[HPforGrownups] James, Sirius, Lupin, Snape (Was Re: Snape, James and Harry)

Maria Kirilenko maria_kirilenko at yahoo.com
Wed Dec 11 17:23:37 UTC 2002


No: HPFGUIDX 48147


Marianne wrote:

Yikes, I don't know that I would characterize that as "arrogant" 
behavior.  Willful blindness, a complete unwillingness to believe 
that one of the people you've know and trusted and who are part of 
the pattern of your life is trying to kill you...I could never 
characterize that as arrogance.  Rather, it's denial.  If Dumbledore 
said (did he say in canon???) "James, let me be the Secret Keeper 
because I know someone close to you is a traitor."  And James' 
response was "No, that can't be possible, I KNOW these guys, it can't 
be one of them..."  That, to me, is a perfectly understandable 
reaction, and arrogance has no part of it.

Me:

I agree that this isn't arrogance. But James does seem to be a poor judge of character. You say that he didn't believe that one of his friends could betray him. But it's my opinion that he was sure that it was Lupin.

Sirius said that he thought Lupin was the spy and that he convinced James make Wormtail his Secret-Keeper. I'm sure that one of the arguments he used was that he was sure Lupin was the spy. James probably believed it, since I really can't think of another reason as to why Sirius is both best man at the wedding and Harry's godfather.

Marianne:

As for Snape never saying to Harry that it was all James' fault that 
he and Lily were killed and Harry orphaned, I think Snape knows full 
well that that life is not necessarily a black/white, either/or 
bargain

Me:

Well, Snape doesn't exactly mind spreading the blame for the Prank evenly among Lupin, Sirius and James, even though Lupin wasn't to blame, as far as we know. 

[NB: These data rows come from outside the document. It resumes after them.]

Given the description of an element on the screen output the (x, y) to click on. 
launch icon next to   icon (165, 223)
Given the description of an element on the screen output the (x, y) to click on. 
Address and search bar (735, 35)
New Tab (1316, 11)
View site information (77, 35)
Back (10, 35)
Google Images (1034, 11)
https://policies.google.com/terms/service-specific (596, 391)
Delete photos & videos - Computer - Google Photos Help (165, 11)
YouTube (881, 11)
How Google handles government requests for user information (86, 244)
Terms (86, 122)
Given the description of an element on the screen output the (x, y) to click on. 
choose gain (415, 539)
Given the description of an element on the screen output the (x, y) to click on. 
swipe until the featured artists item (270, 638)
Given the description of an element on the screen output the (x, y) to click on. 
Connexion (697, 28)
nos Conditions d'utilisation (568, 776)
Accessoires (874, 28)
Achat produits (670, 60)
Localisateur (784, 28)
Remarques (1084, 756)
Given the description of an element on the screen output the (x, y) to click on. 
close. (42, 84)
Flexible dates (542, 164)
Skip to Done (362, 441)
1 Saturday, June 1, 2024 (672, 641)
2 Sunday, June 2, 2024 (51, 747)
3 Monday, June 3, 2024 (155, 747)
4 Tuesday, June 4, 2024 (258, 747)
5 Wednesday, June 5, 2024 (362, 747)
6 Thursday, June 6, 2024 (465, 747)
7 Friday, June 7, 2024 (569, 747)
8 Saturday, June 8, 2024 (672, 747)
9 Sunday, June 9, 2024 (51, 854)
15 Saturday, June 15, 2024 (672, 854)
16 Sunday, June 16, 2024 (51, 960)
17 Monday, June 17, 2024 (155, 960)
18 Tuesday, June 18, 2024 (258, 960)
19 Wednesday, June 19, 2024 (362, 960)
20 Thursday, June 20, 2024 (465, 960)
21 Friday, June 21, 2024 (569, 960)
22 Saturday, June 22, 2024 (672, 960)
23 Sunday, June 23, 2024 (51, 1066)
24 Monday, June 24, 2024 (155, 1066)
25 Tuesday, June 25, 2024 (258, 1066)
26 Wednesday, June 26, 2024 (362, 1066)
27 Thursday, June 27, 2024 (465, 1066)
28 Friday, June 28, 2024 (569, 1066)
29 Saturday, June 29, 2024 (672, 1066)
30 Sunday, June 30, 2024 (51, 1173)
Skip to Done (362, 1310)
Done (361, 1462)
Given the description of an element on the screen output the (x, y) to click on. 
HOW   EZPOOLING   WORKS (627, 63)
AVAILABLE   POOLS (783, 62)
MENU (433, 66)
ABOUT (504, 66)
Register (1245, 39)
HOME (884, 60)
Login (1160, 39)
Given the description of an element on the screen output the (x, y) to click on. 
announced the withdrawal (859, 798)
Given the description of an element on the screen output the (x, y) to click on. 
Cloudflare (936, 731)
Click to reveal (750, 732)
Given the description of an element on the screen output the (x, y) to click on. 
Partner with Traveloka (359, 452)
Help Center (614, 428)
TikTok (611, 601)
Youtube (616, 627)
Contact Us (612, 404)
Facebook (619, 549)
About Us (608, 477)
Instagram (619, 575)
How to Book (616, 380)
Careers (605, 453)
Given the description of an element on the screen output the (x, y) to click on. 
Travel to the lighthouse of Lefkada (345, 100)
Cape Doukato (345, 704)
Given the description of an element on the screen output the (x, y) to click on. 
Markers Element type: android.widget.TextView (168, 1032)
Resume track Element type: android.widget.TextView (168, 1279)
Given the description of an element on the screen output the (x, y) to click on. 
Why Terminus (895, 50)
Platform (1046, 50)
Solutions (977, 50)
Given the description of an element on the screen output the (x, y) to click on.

So, I'm sure Snape'd have no scruple in assigning the blame to James, unless he had reasons not ot do so, or if he didn't really want to hurt Harry. 

Also, we don't know why James didn't agree to make Dumbledore his Secret-Keeper. IMO James didn't want to endager Dumbledore, because having a living and sane Dumbledore was just essential. 

And another question concerning Lupin: why does Snape hate him? As far as the Prank goes, Sirius is the one to blame, since it was him who actually told Snape where to go to find Lupin. Snape's hate of James is also understandable. But I can't understand why Snape hates Lupin. We haven't heard Snape say about Lupin's behavior to him. 

Does he just really, really detest werewolves? Or does he hate "James and everyone who was friends with him" up to the point where the hatred is blind? Or did something else happen that we don't know about?